Fire- woman by Victorine Floyd Fludd with SWPC |
I can talk about “Moonlight” too, because that’s when we were growing up as kids and before they had electric lights ( Victorine grew up in Antigua ) ...in the countryside there is no electric light, no current, its lamp and things like that. So in the night, it will be pitch dark, you can see somebody coming towards you, but you don't know who it is unless they say something...just a black form coming towards you. But in Moonlight, oh boy! when that Moon comes up, Steve - it's so pretty, you see shine down, when you drop a pin or a dime it shines so bright you can pick it up, you drop it and are looking for it and see it shining...when you see a piece of glass bottle, when you see it shine, you think its... something! You go to reach for it, every thing looks glowing bright and shiny! I have a picture of an arch; with my hands I am going through. I put my hand up and make an arch and then the other side and make another arch so there are two of me...I used to like to take pictures of my kids and parents...My daughter would put on my dress and a big hat on her head those are the things I liked when I saw that I'd run and get my camera. I don't know, somebody gone with my album. I tell you that hurt me, those are pictures I used to have, they take them, who knows?...Pictures of Carnival and Weddings...somebody gone with my album when I was moving, I was looking for it...it's gone and it hurts. They take it because I can't see, I had it in my room, but they take it out...I didn't expect to loose my vision, you’re not looking to loose your vision. I didn't have time to do nothing. Within the space of a month, I went blind.

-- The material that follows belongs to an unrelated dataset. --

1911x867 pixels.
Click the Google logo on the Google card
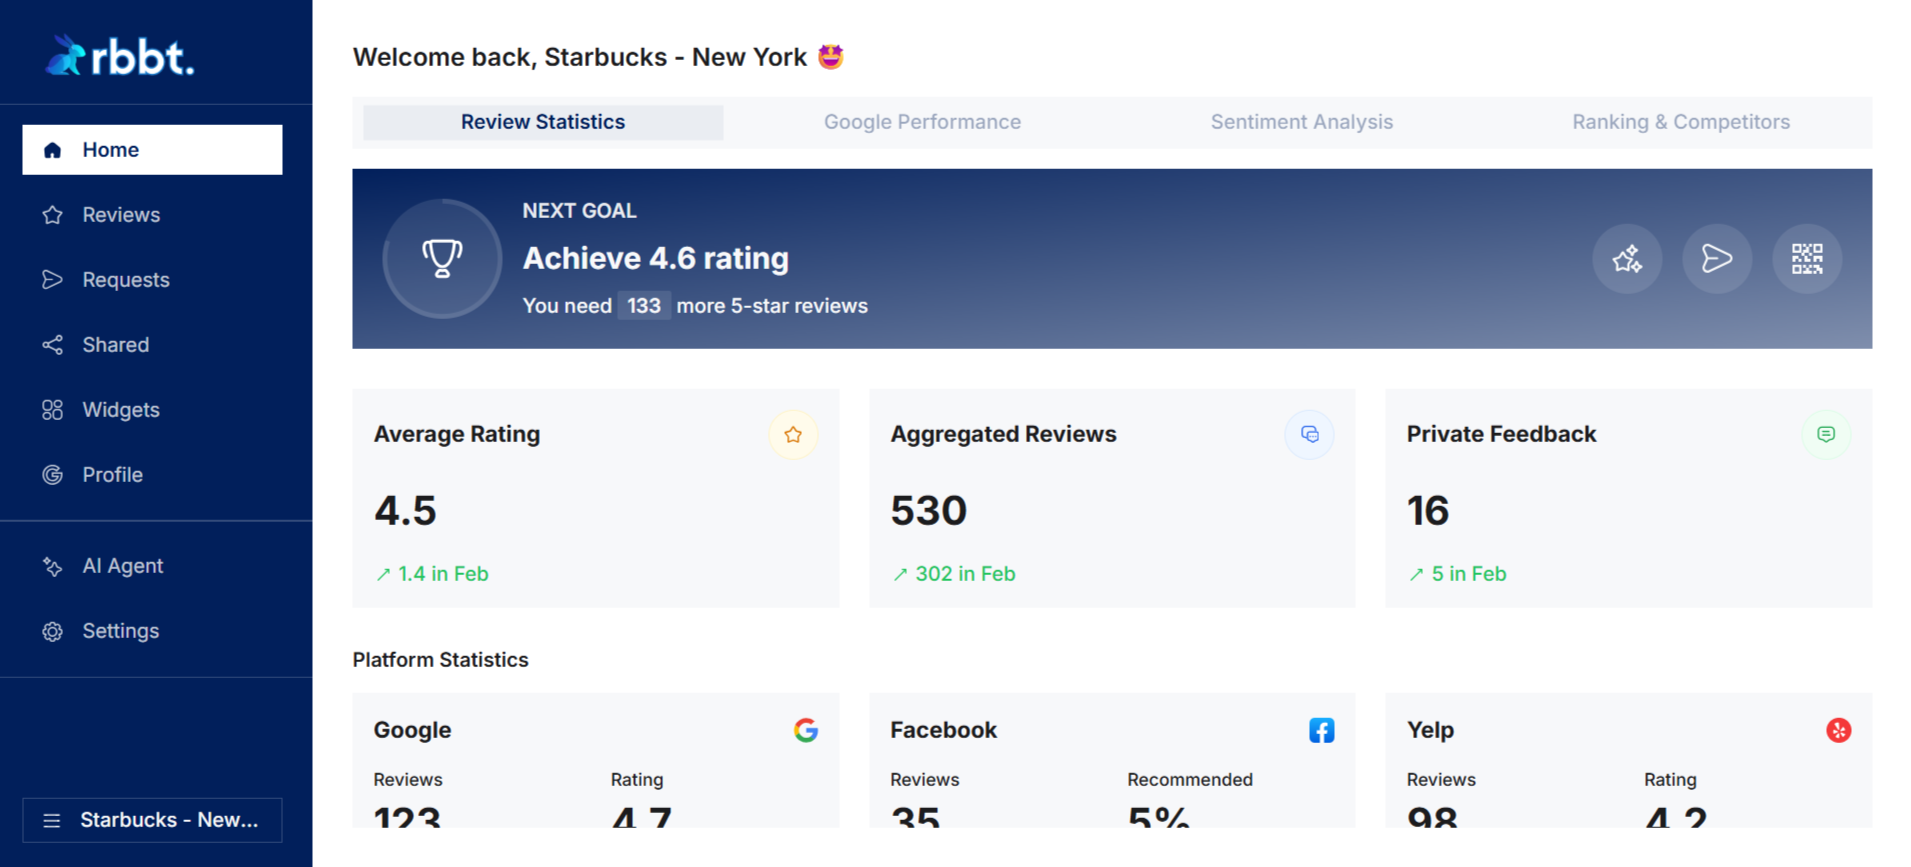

Can you talk about “Radiant Abyss”? One day I was coming in on the train and all of a sudden it just came to me - I said “Mark, set me up! I want to do a picture of Ben, this is the way I want to do it.” I was so shocked when everybody said it came out so good, because it's just wrapping him from head to toe in paper- towel, I didn’t let him take off his glasses and had him fold his arms and wrapped down to his waist. After I finished, Mark framed him for me and I light him up...I didn't expect it to be such a hit! If someone had this question in their mind, I wonder if she really did this picture or someone else helped her a lot and they mostly did the picture, what would you say? I'd say come in and watch, and you'll see and take it from there. A lot of people feel because you can't see , you can't do nothing or certain things. But a blind person can do things just like a sighted person...you can't focus the camera, you can try - but it might come out the way a blind person would focus it...but, we do that when we go out and take pictures - nobody focuses for us, so we can. Say we have a place that's going to show our pictures, and I don't have any pictures there, it's fine for me, as long as I know others are represented in the group, our work is out there...You’re not going to expect somebody to love your picture all the time, so you have to prepare yourself for the downfall as well as the upstage.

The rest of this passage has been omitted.